* [TRY IT] Go through the lines below. Copy those with "agent".

··· EXTRACTED INFORMATION ···

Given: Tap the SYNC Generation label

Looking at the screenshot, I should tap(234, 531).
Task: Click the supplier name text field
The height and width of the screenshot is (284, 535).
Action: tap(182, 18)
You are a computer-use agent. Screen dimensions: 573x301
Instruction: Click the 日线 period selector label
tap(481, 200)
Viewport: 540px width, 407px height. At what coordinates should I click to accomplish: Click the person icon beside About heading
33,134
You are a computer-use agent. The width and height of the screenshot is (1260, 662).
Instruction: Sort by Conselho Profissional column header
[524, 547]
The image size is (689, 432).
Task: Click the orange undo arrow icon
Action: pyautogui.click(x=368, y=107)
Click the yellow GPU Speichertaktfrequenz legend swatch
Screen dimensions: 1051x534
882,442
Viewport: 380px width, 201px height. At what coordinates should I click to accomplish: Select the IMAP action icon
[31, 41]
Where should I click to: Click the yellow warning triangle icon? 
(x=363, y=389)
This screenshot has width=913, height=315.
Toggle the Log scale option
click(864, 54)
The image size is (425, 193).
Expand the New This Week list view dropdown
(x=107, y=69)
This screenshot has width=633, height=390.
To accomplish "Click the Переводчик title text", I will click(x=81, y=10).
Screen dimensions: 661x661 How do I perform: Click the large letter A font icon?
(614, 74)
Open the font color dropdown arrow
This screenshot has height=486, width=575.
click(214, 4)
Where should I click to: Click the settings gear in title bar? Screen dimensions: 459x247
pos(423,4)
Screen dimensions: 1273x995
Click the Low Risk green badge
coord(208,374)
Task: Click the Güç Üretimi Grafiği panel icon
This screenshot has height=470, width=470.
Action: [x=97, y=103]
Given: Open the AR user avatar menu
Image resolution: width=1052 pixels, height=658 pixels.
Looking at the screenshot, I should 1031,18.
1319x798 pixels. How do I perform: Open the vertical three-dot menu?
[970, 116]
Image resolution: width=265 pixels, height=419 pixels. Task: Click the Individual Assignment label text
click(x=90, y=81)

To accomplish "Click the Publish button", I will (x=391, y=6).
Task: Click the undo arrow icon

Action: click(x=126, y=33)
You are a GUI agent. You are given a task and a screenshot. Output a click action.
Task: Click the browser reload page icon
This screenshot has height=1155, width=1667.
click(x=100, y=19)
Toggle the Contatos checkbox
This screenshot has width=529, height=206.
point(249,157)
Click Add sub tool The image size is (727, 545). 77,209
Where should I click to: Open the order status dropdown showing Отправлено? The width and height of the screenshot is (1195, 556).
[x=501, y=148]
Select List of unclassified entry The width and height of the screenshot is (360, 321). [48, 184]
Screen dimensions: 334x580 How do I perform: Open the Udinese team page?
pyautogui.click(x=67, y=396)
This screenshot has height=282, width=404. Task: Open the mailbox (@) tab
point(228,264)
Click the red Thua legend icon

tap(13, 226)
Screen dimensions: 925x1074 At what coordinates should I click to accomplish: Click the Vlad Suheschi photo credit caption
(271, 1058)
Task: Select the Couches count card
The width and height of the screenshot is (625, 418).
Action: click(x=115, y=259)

···

* [WRITTEN RESPONSE]
You are a computer-use agent. Screen dimensions: 573x301
You are a computer-use agent. The width and height of the screenshot is (1260, 662).
You are a GUI agent. You are given a task and a screenshot. Output a click action.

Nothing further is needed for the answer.